The Working Waterfront

Colby College comes to the coast

Partnership launched with Port Clyde’s Herring Gut Learning Center

Tom Groening
Posted 2017-08-09
Last Modified 2017-08-09

Both institutions see their missions as providing high-quality education to a relatively small group of students. Beyond that, Waterville’s Colby College and Port Clyde’s Herring Gut Learning Center would seem to have little in common.

Beginning late last year, though, Colby and Herring Gut began a partnership aimed at enhancing each institution. The partnership was highlighted at a July 14 press event that included a tour of Herring Gut’s campus in Port Clyde, which was in high gear with summer programs for area high-school age students, as well as a visit to Allen Island, where incoming Colby students were staying overnight and exploring the island’s in-the-field laboratory work.

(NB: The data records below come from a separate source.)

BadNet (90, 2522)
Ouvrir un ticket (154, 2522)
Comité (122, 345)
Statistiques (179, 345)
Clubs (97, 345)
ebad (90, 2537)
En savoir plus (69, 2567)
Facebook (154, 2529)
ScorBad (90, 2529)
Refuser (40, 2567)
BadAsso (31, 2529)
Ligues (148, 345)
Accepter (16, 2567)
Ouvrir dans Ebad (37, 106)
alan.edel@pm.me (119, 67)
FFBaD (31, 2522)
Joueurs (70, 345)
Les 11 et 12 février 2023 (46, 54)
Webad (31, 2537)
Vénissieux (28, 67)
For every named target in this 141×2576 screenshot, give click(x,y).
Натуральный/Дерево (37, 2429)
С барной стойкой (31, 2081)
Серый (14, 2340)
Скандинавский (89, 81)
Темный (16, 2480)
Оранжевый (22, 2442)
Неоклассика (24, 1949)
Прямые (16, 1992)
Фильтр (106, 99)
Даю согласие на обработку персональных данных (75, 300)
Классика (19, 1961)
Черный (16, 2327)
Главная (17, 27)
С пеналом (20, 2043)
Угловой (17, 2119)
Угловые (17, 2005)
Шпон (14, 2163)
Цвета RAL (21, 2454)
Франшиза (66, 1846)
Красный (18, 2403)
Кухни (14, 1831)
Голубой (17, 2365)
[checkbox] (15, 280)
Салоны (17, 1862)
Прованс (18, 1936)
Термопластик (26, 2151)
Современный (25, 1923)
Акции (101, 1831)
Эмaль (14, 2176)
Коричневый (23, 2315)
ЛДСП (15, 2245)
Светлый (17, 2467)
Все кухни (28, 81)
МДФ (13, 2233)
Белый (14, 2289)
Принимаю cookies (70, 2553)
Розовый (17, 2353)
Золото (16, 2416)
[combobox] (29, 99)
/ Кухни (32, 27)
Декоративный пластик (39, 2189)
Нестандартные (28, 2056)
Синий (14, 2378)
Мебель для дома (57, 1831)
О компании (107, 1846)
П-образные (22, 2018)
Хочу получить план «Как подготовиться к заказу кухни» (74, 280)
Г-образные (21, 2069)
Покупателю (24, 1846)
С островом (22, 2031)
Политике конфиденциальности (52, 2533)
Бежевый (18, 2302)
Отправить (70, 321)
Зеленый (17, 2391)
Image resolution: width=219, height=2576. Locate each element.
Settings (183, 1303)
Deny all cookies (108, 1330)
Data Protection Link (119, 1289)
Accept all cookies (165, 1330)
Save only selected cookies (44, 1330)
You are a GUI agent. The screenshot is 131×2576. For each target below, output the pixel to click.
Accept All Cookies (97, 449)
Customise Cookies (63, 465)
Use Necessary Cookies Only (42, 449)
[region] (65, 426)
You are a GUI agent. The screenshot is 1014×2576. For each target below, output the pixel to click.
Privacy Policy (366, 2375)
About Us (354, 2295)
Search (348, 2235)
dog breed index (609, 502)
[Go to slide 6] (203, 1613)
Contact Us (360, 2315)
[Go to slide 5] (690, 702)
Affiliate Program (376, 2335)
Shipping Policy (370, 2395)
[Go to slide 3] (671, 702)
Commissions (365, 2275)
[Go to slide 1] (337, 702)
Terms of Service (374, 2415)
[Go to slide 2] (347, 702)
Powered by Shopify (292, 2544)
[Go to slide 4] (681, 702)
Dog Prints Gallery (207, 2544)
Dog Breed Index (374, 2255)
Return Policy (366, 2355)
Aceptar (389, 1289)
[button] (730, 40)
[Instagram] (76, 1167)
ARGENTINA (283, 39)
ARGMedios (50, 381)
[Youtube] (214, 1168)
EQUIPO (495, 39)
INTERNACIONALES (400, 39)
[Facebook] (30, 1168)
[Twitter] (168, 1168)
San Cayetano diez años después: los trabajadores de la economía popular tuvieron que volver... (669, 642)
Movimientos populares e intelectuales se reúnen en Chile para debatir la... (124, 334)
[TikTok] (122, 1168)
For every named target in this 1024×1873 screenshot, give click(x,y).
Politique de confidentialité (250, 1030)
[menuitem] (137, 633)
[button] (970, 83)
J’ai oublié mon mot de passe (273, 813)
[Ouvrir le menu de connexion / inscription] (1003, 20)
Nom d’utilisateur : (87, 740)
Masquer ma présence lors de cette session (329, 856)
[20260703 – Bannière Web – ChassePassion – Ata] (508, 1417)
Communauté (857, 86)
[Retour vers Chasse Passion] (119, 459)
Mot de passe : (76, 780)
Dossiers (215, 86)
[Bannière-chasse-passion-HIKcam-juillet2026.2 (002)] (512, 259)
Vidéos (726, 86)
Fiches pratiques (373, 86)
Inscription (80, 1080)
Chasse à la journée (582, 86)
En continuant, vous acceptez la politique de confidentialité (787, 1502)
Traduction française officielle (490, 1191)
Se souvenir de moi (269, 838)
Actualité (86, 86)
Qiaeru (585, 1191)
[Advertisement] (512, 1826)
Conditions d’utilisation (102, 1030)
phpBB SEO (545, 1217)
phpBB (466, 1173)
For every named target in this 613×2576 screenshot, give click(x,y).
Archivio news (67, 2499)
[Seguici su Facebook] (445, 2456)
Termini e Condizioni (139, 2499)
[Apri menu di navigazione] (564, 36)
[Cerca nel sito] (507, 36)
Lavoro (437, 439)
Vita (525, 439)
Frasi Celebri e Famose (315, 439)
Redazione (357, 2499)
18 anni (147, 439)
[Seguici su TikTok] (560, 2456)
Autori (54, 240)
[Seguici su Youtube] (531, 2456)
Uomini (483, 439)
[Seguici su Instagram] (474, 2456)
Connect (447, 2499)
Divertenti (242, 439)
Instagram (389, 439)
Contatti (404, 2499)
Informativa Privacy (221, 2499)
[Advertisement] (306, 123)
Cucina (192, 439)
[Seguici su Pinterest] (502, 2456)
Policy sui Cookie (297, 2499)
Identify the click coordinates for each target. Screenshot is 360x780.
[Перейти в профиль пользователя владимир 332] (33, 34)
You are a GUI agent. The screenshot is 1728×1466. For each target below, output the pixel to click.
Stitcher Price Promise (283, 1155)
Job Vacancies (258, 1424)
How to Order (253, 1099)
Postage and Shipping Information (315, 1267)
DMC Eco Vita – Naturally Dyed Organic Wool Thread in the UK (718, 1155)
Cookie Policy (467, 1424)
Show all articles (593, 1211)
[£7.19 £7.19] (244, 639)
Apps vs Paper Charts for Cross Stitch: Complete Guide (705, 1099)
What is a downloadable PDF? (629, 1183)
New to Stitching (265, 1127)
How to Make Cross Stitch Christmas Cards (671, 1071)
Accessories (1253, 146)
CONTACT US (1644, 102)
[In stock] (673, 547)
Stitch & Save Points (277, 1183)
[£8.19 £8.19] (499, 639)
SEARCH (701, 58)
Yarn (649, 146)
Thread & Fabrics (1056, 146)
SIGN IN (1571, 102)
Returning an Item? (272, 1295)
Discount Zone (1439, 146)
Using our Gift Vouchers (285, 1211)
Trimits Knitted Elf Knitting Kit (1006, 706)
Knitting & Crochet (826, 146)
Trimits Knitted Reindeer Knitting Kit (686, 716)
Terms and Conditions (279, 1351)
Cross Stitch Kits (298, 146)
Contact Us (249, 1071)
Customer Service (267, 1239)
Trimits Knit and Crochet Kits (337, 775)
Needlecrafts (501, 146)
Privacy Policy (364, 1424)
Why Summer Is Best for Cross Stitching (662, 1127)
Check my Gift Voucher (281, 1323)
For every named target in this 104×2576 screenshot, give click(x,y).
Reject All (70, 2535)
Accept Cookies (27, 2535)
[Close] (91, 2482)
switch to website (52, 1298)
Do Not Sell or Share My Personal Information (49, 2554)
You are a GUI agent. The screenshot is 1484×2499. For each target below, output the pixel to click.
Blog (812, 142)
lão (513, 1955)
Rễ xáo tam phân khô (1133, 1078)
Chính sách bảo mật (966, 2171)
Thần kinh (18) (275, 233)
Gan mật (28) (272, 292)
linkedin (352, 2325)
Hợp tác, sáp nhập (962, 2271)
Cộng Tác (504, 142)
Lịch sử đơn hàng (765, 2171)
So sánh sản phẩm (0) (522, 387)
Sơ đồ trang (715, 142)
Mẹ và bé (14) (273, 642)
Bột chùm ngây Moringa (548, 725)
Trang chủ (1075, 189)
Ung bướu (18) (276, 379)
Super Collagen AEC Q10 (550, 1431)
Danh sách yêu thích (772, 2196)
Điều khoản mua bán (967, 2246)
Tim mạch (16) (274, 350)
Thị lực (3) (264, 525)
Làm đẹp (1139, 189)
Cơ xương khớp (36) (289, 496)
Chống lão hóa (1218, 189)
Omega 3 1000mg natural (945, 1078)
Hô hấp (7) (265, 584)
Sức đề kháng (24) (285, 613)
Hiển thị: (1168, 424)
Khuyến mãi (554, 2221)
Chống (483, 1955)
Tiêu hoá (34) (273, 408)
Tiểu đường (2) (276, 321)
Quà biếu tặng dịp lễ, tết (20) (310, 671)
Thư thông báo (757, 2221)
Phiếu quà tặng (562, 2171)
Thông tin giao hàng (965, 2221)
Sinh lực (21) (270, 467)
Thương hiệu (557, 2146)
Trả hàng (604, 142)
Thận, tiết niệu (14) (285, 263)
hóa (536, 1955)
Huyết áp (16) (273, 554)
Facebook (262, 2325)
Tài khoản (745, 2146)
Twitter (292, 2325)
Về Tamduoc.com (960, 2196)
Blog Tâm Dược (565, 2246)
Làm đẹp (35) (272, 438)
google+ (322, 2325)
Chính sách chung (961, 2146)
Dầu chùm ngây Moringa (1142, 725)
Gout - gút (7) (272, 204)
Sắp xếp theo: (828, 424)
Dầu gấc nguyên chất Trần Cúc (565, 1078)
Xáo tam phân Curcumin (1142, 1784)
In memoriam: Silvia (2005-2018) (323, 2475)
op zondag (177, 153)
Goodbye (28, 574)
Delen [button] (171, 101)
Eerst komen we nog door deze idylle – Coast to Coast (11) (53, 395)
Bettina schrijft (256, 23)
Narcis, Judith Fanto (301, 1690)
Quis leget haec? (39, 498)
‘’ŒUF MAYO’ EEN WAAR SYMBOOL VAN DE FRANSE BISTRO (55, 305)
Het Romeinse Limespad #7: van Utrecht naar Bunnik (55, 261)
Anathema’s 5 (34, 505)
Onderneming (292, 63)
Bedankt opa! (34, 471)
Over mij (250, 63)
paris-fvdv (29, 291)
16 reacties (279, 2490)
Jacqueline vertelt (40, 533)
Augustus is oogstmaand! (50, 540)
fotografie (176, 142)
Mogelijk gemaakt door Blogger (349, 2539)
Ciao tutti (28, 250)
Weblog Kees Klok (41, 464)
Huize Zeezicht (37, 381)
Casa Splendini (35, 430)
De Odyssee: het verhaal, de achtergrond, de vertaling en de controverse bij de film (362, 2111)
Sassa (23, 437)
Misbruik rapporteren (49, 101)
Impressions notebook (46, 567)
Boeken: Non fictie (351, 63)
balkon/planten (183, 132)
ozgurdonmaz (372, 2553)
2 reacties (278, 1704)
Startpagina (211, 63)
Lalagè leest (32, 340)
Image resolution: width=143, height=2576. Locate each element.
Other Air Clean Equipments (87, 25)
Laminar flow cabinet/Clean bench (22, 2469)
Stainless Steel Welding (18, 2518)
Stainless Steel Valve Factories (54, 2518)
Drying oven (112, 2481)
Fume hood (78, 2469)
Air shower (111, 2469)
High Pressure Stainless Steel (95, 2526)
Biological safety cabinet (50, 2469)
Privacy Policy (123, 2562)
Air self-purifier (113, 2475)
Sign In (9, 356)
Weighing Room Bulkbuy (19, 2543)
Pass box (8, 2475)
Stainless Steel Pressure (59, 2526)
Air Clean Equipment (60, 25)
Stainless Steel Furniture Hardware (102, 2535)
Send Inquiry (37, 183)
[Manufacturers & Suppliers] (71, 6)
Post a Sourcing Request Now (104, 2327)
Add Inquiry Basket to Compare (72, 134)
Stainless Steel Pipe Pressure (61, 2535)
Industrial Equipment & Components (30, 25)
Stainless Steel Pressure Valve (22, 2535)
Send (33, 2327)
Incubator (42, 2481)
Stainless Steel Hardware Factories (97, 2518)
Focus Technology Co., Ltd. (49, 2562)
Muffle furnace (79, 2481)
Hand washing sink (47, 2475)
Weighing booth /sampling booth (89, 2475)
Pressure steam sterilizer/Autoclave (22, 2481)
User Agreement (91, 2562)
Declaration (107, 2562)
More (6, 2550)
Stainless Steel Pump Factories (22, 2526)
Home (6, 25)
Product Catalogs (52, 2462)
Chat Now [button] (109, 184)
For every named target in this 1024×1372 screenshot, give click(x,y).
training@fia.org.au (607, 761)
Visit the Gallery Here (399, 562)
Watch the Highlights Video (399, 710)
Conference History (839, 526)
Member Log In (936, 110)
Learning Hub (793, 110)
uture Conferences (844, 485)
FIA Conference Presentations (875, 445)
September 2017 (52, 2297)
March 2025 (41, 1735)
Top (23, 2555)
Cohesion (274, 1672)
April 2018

Herring Gut began as an aquaculture endeavor in Port Clyde funded by Phyllis Wyeth, wife of the painter Jamie Wyeth. In the late 1990s, local students deemed at risk of not graduating began working with the aquaculture operation, raising oysters. Phyllis Wyeth then began planning a marine science center in Port Clyde.

Herring Gut Learning Center was formally established in 2000, and summer educational camps were offered to local students. By 2005, programming expanded to include after-school classes. In 2007, an eight-week aquaculture program was offered to a local school district’s gifted and talented students. The center then began offering educational opportunities for teachers.

Speaking at the July 14 event, Peter Harris, chairman of the nonprofit board, said Herring Gut teaches about 1,000 students each year, and “We’ve taught more than 100 teachers now,” mostly from Maine, but some from as far away as Chicago and Miami.

Of Wyeth, Harris said: “She’s a visionary. She’s a determined person and a courageous person.”

The tour of the Port Clyde campus, led by a student, included stops at a lobster pound area, now used to grow kelp, and buildings in which tilapia, a finfish native to the Nile River, are being raised in tanks.

“Our goal is to give kids an education that will literally change their lives,” Harris said. “What we care about more than anything is that students have an education that works for everyone.”

TOM GROENING

Philip Conkling, right, a board member with Herring Gut Learning Center, speaks with Colby College president David Greene aboard the Archangel, traveling to Port Clyde from Allen Island.

That point was underscored by Herring Gut’s executive director, Sam Belknap, who recounted being told by a guidance counselor that he might not be right for college. Not only did he go to college, but he is now completing a doctorate.

Classes of no more than a dozen students with three teachers help reach kids who may have slipped through the cracks, Belknap said.

“It truly lets us get to know these students as individuals,” he said. Many are from fishing families, so the marine focus helps stimulate their interest. Herring Gut sees student emotional and social growth as “the most valuable thing we do,” Belknap said. “At the end of three years, their lives are truly transformed.”

Caleb, a student leading one of the tours, later echoed this observation, saying of the center, “It’s helped so many kids in so many ways.”

Colby president David Greene said he had observed teachers at work at Herring Gut and was impressed with their dedication to keeping students engaged.

 “This is an inspiring place,” he said. “If you don’t have a high school degree, your average salary is $25,000,” Greene said, while those who finish high school can expect an average salary of $46,000. Someone without a high school diploma is five times more likely to be unemployed than someone with the diploma, he added.

“And that’s what Phyllis (Wyeth) wanted to solve,” Greene said.

On Allen Island, where the Wyeth family has summered for decades, Jamie Wyeth welcomed those on the tour. The island once was home to 85 school children, he said, a stark contrast to the barren looking landscape dotted with a few buildings. Phyllis wanted to revive the island’s connection with the vibrancy that comes with active learning, Jamie said.

“Her whole thing is to not have this island as a museum,” he told the group.

Bringing Colby students to the island opened up academic inquiries into such disciplines as archeology, history, marine science, and art, Wyeth said.

“Something’s going to grab a student,” he said.